= Beginning of Section =

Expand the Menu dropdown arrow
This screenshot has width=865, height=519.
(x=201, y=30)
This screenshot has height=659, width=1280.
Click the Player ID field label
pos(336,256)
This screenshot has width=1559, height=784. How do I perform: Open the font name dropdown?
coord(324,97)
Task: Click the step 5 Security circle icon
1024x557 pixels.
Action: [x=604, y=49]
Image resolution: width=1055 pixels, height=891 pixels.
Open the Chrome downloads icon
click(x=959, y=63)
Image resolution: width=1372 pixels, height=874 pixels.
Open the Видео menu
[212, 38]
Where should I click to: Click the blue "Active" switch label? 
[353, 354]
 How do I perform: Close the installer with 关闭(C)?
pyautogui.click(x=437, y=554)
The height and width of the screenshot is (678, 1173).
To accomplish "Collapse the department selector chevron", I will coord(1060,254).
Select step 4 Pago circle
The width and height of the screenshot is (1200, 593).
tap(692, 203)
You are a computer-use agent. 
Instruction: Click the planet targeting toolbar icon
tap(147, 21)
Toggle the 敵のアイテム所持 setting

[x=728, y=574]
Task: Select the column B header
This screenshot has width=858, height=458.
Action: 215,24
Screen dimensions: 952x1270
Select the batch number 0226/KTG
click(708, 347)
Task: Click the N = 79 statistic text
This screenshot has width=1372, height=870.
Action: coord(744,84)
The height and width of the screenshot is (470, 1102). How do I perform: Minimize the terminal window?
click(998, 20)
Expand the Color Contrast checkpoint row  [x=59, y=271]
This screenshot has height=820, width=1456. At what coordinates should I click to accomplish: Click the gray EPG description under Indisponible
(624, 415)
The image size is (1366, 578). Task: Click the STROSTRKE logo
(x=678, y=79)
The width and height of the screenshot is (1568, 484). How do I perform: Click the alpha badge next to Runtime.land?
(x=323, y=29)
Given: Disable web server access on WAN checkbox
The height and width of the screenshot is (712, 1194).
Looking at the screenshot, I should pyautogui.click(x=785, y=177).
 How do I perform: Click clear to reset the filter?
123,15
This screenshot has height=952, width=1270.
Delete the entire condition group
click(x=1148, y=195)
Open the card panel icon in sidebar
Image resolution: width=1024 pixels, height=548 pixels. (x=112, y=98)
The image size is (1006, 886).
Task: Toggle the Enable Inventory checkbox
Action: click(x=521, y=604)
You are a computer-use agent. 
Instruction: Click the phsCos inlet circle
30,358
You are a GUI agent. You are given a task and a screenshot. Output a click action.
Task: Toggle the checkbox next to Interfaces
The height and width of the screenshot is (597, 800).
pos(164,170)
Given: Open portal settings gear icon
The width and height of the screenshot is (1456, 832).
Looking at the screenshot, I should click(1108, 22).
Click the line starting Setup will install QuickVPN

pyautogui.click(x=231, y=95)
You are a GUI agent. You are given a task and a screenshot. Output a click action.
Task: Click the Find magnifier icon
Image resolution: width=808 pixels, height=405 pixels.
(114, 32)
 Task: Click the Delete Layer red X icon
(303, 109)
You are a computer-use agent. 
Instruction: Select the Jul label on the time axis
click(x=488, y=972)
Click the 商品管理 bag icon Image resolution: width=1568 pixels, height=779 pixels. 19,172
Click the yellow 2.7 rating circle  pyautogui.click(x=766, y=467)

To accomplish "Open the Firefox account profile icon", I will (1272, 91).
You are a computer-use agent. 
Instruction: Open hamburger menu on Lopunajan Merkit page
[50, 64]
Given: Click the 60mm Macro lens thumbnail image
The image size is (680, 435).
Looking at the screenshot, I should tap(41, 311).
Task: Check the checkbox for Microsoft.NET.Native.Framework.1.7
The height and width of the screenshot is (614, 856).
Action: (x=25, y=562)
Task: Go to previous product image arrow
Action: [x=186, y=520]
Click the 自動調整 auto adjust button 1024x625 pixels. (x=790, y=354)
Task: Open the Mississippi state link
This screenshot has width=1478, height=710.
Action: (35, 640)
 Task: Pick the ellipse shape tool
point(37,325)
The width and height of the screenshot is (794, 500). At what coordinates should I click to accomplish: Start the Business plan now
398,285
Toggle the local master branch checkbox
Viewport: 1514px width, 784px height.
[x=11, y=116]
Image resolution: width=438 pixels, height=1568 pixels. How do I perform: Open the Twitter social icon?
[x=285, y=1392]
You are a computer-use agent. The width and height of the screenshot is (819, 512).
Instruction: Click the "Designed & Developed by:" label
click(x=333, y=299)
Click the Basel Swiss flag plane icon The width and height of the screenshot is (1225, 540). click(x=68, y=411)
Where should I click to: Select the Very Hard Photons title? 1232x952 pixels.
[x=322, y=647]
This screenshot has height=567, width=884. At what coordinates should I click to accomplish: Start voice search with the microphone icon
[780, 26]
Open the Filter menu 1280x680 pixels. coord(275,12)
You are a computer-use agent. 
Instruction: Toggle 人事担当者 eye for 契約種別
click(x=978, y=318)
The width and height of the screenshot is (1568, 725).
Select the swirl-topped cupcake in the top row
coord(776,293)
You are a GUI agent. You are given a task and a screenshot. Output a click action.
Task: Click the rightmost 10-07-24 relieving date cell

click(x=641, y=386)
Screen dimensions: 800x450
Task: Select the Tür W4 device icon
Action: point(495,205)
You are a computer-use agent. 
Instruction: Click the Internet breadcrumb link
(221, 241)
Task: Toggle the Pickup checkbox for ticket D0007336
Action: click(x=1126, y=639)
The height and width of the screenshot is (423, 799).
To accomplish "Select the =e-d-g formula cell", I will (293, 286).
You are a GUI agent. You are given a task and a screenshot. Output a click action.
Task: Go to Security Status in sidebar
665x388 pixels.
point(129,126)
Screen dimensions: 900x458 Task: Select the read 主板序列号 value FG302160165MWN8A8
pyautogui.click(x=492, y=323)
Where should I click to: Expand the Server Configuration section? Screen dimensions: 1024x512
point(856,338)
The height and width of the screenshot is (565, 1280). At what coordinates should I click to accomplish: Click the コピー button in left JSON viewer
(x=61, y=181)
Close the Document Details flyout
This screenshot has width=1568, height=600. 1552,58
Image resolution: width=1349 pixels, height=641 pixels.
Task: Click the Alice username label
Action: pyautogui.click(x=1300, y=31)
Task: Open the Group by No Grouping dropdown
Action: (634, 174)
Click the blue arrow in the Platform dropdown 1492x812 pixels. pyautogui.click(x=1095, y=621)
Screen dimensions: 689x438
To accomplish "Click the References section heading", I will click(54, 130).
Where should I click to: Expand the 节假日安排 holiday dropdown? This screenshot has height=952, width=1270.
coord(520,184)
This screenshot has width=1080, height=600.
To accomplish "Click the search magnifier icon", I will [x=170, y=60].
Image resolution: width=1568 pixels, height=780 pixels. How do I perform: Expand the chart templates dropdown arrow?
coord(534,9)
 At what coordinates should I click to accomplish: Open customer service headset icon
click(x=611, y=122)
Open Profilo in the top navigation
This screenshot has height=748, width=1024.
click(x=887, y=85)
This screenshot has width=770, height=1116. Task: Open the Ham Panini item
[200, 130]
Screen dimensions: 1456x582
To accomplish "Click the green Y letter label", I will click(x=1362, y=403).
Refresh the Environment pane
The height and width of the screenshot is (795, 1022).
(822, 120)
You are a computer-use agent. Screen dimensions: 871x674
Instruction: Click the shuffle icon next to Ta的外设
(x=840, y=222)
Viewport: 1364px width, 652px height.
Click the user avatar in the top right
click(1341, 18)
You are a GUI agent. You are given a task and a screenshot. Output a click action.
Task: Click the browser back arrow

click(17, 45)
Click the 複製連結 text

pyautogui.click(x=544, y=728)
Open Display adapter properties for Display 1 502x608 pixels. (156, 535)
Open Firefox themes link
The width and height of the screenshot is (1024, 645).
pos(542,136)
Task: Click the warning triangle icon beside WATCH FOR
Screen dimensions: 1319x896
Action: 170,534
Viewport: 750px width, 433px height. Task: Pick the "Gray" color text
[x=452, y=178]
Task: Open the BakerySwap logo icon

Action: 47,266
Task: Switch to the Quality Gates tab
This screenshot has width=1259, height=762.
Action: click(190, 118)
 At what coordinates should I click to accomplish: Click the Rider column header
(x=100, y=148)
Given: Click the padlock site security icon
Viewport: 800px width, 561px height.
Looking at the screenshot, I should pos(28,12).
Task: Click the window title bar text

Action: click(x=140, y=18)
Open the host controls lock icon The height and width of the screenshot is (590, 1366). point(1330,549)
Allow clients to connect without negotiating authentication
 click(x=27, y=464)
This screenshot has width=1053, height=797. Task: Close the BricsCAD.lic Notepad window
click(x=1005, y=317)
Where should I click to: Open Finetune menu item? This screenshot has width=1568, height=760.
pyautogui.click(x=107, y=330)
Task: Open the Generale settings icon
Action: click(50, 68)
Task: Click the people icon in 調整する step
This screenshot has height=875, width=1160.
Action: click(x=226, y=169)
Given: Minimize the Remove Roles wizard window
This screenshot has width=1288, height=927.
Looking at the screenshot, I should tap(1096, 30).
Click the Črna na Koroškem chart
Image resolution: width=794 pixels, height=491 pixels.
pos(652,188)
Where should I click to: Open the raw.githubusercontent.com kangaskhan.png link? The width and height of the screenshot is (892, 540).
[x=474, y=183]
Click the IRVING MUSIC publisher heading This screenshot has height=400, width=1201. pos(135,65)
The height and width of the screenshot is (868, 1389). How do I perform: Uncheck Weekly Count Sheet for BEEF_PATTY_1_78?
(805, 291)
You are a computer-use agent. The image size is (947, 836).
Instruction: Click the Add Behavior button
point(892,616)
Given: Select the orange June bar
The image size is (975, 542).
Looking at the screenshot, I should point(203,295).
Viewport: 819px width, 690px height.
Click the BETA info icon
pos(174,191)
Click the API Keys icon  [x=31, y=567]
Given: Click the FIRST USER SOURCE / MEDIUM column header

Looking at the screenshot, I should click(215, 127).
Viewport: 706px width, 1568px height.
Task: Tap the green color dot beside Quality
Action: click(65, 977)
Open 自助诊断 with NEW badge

= End of Section =

§ **PROBLEM DETAILS**
Look through the entries above. Copy out every line holding the word "magnifier".

§ **WORKED SOLUTION**
Task: Click the Find magnifier icon
To accomplish "Click the search magnifier icon", I will [x=170, y=60].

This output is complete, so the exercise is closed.